Provided text »
────────────────────

BU–MIT (OK) GPS measurements indicated that AGWs (TIDs) were active in the vicinity of Arecibo and supported both scenarios used to explain the radar data acquired on 26 December 2004. GPS/TID data were divided into three periods characterizing the ionosphere: (I) post-earthquake but prior to the detections of AGWs (TIDs) activity; (II) initial widespread and sustained tsunami-induced AGWs (TIDs), and (III) a late AGWs (TIDs) signature observed off the Atlantic coast of Spain. These snapshots provide evidence in support of Scenario 1 for tsunami-generated AGWs causing the ionospheric disturbance detected by the Arecibo 430 MHz radar. In other words, these results show that the same ionospheric disturbances were detected by the Arecibo radar and GPS sensors, albeit at different locations and times. The snapshots are consistent with Scenario 1 of ionospheric turbulence, triggered by tsunami-launched AGWs (TIDs) after traveling long distances from Sumatra to Puerto Rico.
Figure 13 and Figure 14 present GPS-based evidence for the AGWs (TIDs) activity in the Caribbean sector near the time of the Arecibo radar (see Figure 12).
In summary, our GPS data recorded in Asia, Europe, and the Caribbean indicated that global AGWs (TIDs) were induced in the wake of tsunami-launched AGWs (TIDs), resulting in the large-scale “solitary type” of AGWs (TIDs) and then, subsequently, a train of AGWs (TIDs), observed at Arecibo Observatory in Puerto Rico. Our Arecibo experiments showed the possibility that seismic events can affect space weather halfway around the world on the following day.

6. Solar Energy Harvesting via Solar Powered Satellite

In this past June, I accepted the IEEE Boston Section’s invitation to organize and chair the 2026 IEEE International Fusion and Solar Energy Harvesting (FASEH) Symposium, Boston, Massachusetts, USA, 12–14 May 2026 [73]. The theme of the FASEH Symposium included (i) the natural fusion [i.e., the Large–Scale Solar Energy Harvesting, via the SPS/SBSP; and (ii) the controlled fusion using machines. However, because of the uncertainties in the global economy, politics, and visa issues for international attendees, it was proposed that this IEEE symposium be changed to a virtual one.

────────────────────

Required work »
- a) Rewrite the passage on Arecibo and the FASEH Symposium from the words "In summary, our" through the words "the following day.", changing "space weather" to "ionospheric conditions".
- b) Extend the passage on Arecibo and the FASEH Symposium, picking up right after its final sentence.

────────────────────

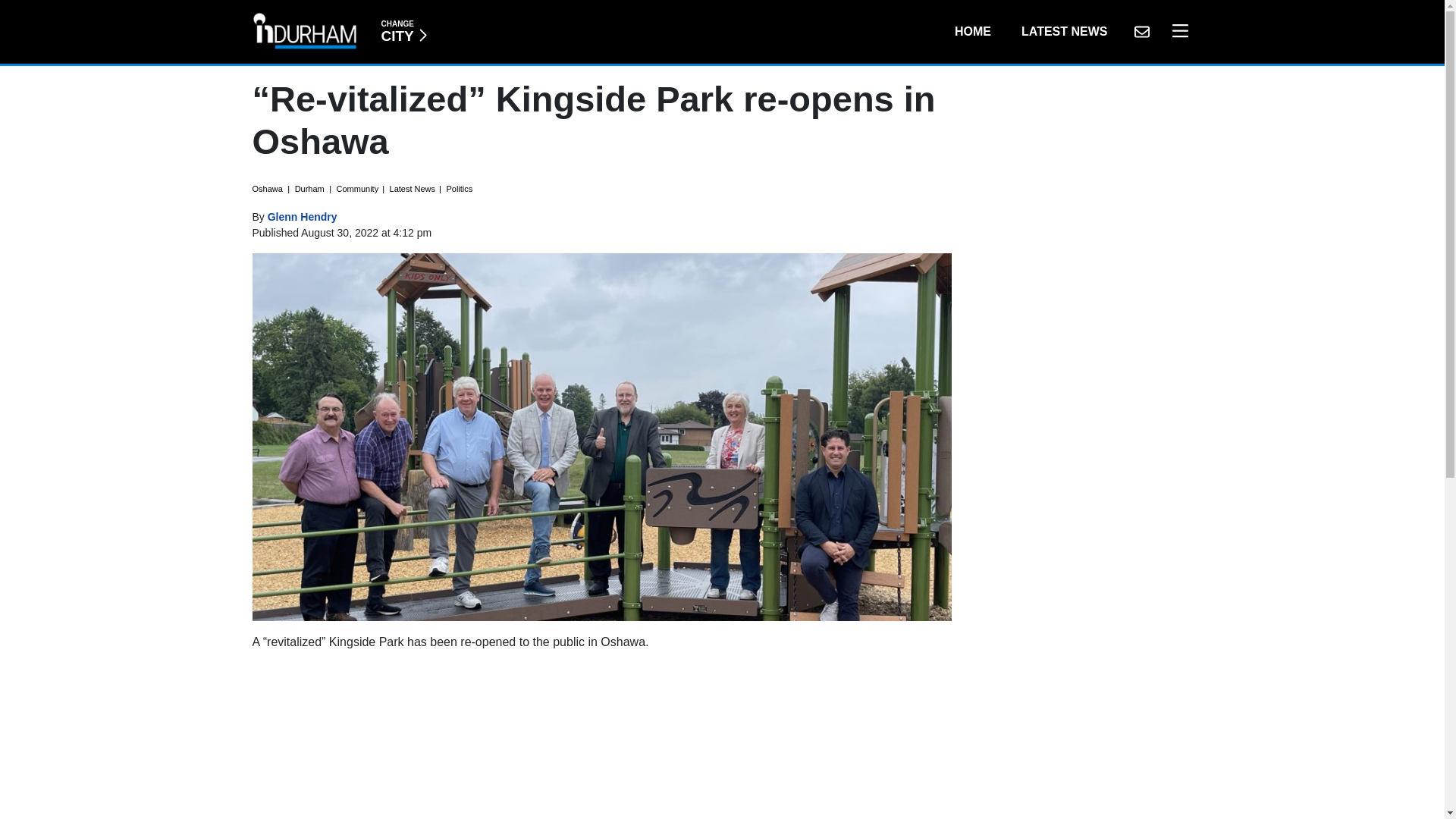
LATEST NEWS (1064, 31)
HOME (402, 31)
OPEN MENU (972, 31)
3rd party ad content (1176, 31)
SIGN UP FOR OUR NEWSLETTER (601, 741)
Posts by 946 (1141, 31)
Given the description of an element on the screen output the (x, y) to click on. 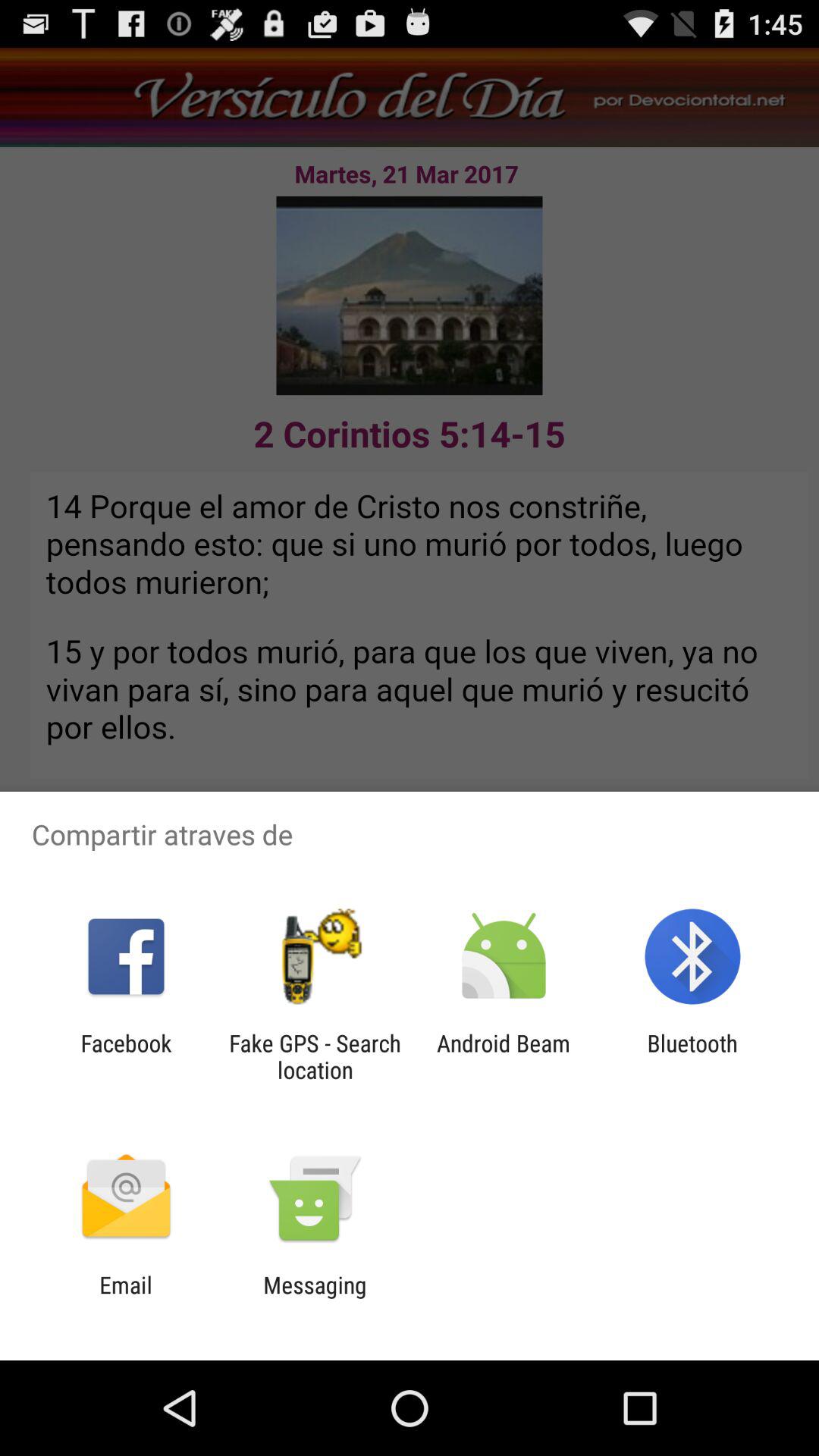
launch the email item (125, 1298)
Given the description of an element on the screen output the (x, y) to click on. 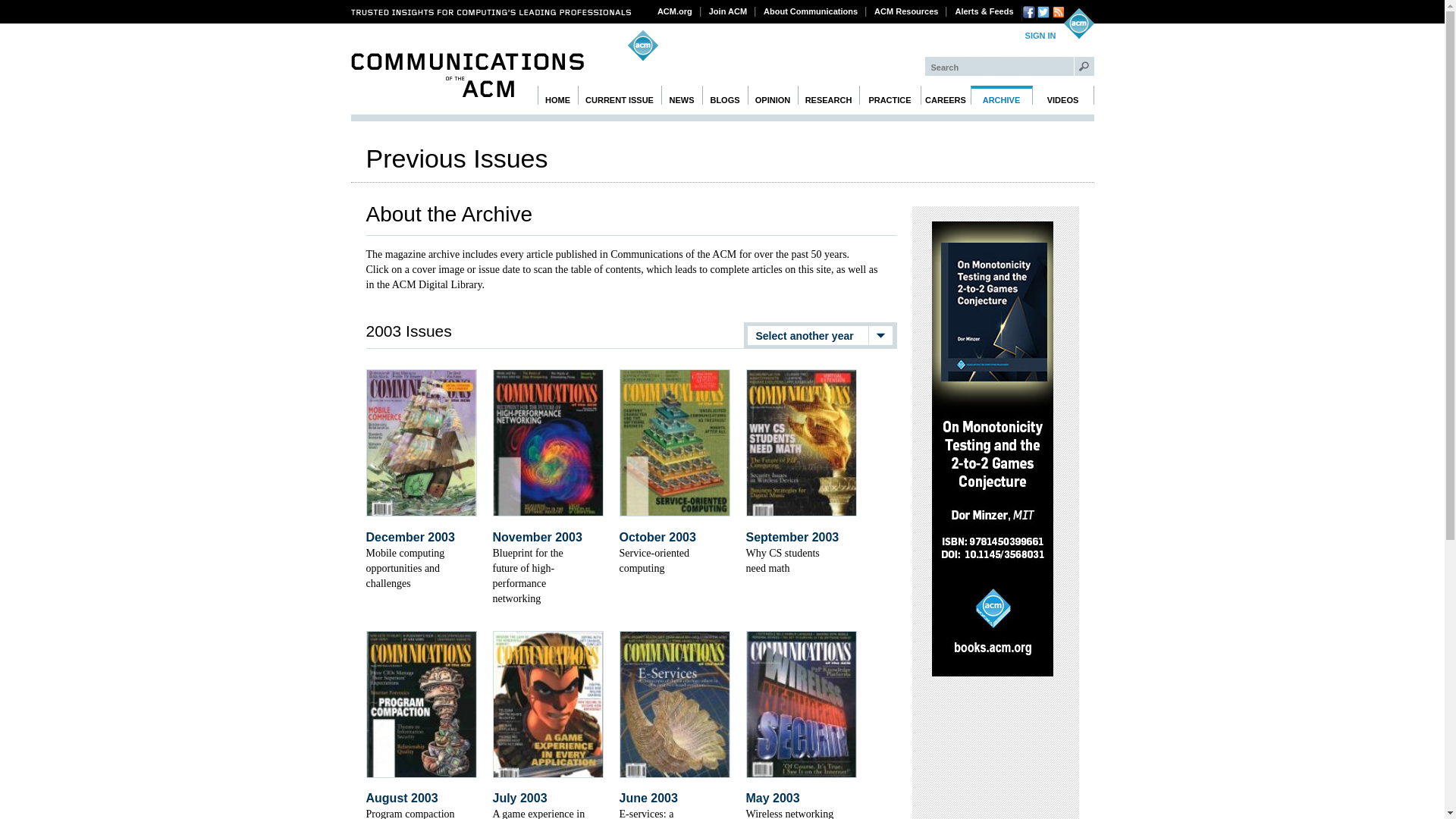
HOME (557, 94)
About Communications (810, 11)
Login (1041, 35)
CAREERS (945, 94)
RESEARCH (828, 94)
OPINION (772, 94)
Communications of the ACM (466, 75)
ACM Resources (906, 11)
About Communications (810, 11)
BLOGS (724, 94)
PRACTICE (889, 94)
Communications of the ACM (466, 75)
SIGN IN (1041, 35)
ACM (1077, 23)
ACM.org (674, 11)
Given the description of an element on the screen output the (x, y) to click on. 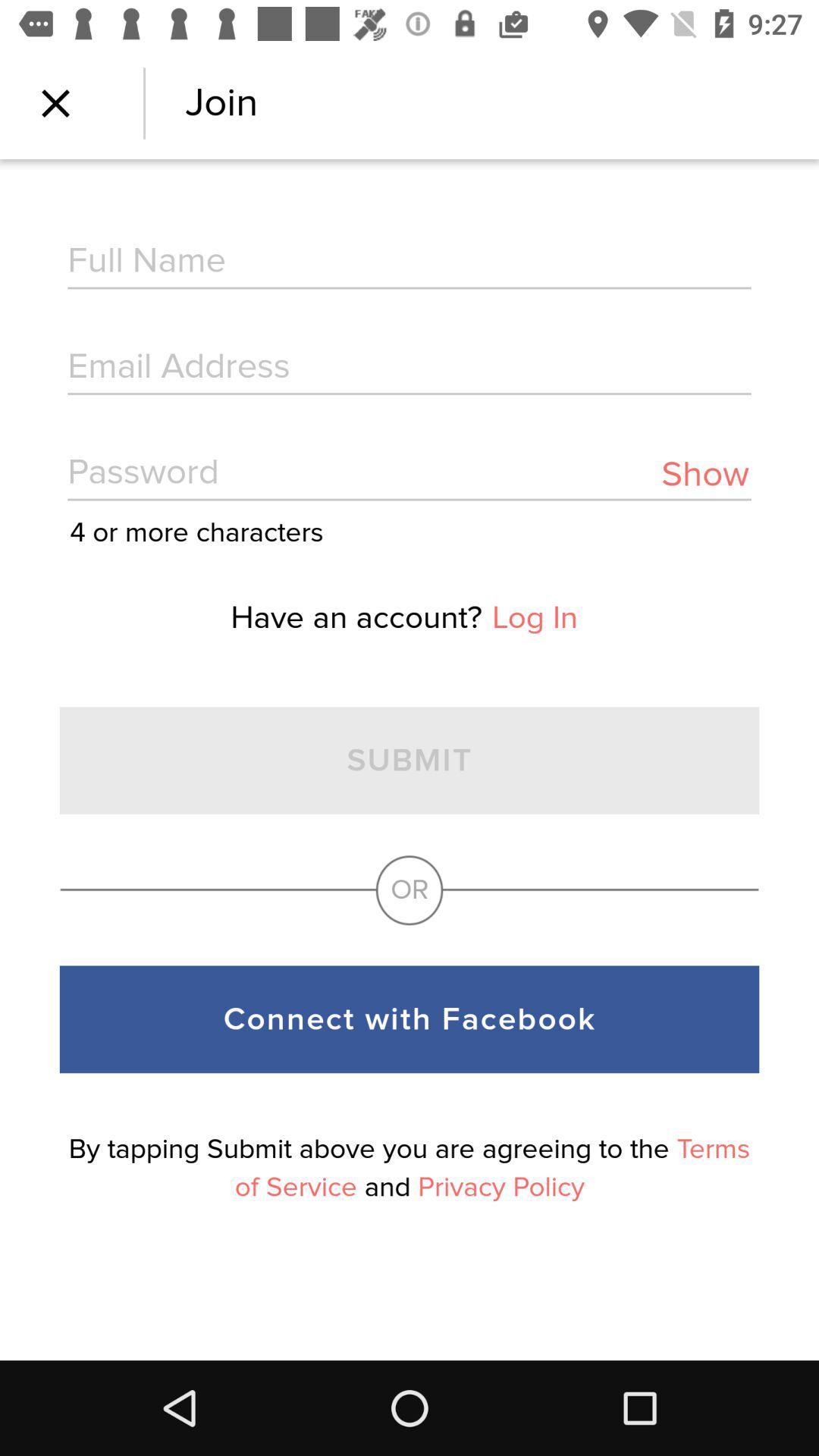
launch item next to the 4 or more item (705, 474)
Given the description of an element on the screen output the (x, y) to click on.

────────────────────

Results in order »
- a)
In summary, our GPS data recorded in Asia, Europe, and the Caribbean indicated that global AGWs (TIDs) were induced in the wake of tsunami-launched AGWs (TIDs), resulting in the large-scale “solitary type” of AGWs (TIDs) and then, subsequently, a train of AGWs (TIDs), observed at Arecibo Observatory in Puerto Rico. Our Arecibo experiments showed the possibility that seismic events can affect ionospheric conditions halfway around the world on the following day.

- b)
In the 1980s, this Large-Scale Solar Energy Harvesting Project was initially discussed in the scientific communities regarding launching satellites or setting up a space station, to collect solar energy and then, converting it to microwave beams aimed toward the Earth. A schematic to show the SPS/SBSP concept is given in Figure 15 [74]. The SPS/SBSP project was abandoned by the US for technical and economic reasons, though it was one of the topics discussed at the 1992 International Beacon Satellite Symposium, held at MIT Cambridge, Massachusetts, USA [74]. An overview of current and future developments in beacon satellites was presented by the author at this Symposium, as the Symposium organizer and chair.
However, the rapid advancement in Microchips, Microelectronics, Energy Aware Computing, Power Electronics, and AI Applications has not only reinvigorated interest in SBSP/SPS but also sped up the development of Fusion and Solar Energy Harvesting across the USA, the Europe, and Asia. Furthermore, growing energy-efficiency computing technologies and advanced innovations in AI tools accelerate the deployment of green energy systems.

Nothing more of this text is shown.